El potencial farmacológico de plantas y hongos es desconocido por parte de la población de los países desarrollados. Acostumbrados a obtener productos farmacéuticos para tratar prácticamente cualquier dolencia, no somos conscientes de que la mayor parte de los compuestos activos de los medicamentos han sido extraídos directamente o extraídos y posteriormente modificados a partir de plantas y hongos. Uno de los mayores avances médicos fue el empleo de la penicilina, antibiótico aislado del hongo Penicillium notatum, que se estima ha salvado 200 millones de vidas desde los años 40 del siglo pasado.
Por otro lado, las personas trasplantadas y algunos enfermos de psoriasis y dermatitis atópica conocen bien la importancia de las ciclosporinas, aisladas del hongo Tolypocladium inflatum. Otra droga de uso común es el ácido salicílico, modificado a ácido acetilsalicílico por la industria farmacéutica y empleado para el tratamiento sintomático del dolor y la fiebre, entre otras dolencias.
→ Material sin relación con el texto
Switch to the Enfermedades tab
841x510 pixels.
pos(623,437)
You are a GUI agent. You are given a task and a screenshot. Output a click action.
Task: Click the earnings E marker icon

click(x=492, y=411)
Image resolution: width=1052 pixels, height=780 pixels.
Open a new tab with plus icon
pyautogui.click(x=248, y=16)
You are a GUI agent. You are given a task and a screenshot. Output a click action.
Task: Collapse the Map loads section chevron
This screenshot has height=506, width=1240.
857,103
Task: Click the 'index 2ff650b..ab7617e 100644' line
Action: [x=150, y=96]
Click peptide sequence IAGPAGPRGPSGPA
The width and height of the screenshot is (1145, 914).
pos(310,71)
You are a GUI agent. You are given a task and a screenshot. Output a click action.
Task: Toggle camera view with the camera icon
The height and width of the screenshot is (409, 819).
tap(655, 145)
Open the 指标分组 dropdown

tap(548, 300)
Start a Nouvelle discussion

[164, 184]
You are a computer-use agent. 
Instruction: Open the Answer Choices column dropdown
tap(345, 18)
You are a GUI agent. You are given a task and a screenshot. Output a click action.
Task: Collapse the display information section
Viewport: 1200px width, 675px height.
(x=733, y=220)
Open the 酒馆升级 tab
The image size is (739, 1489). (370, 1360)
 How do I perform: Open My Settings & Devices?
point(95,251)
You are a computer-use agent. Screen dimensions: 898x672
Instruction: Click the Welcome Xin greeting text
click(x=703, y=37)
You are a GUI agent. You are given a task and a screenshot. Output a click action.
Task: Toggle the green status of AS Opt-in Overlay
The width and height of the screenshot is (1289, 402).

Esta sustancia activa se estudió químicamente por primera vez de un extracto de corteza del sauce blanco (Salix alba).
El conocimiento ancestral que muchas poblaciones aisladas en el planeta tienen de su biodiversidad vegetal ha sido empleado en el desarrollo industrial para la síntesis de nuevos productos farmacológicos. Con el fin de que exista la participación justa y equitativa de los beneficios que se deriven de la utilización de los recursos (plantas) y del conocimiento de los mismos (para qué se usa la planta y cómo), muchos países han firmado el Protocolo de Nagoya. Este protocolo internacional, derivado del Convenio de la Diversidad Biológica, contribuye a la conservación de la biodiversidad y la utilización sostenible de sus componentes, obligando a las industrias implicadas (farmacéuticas, madereras, químicas, etc.) a revertir parte de sus beneficios en las poblaciones cuyos integrantes han servido de informantes.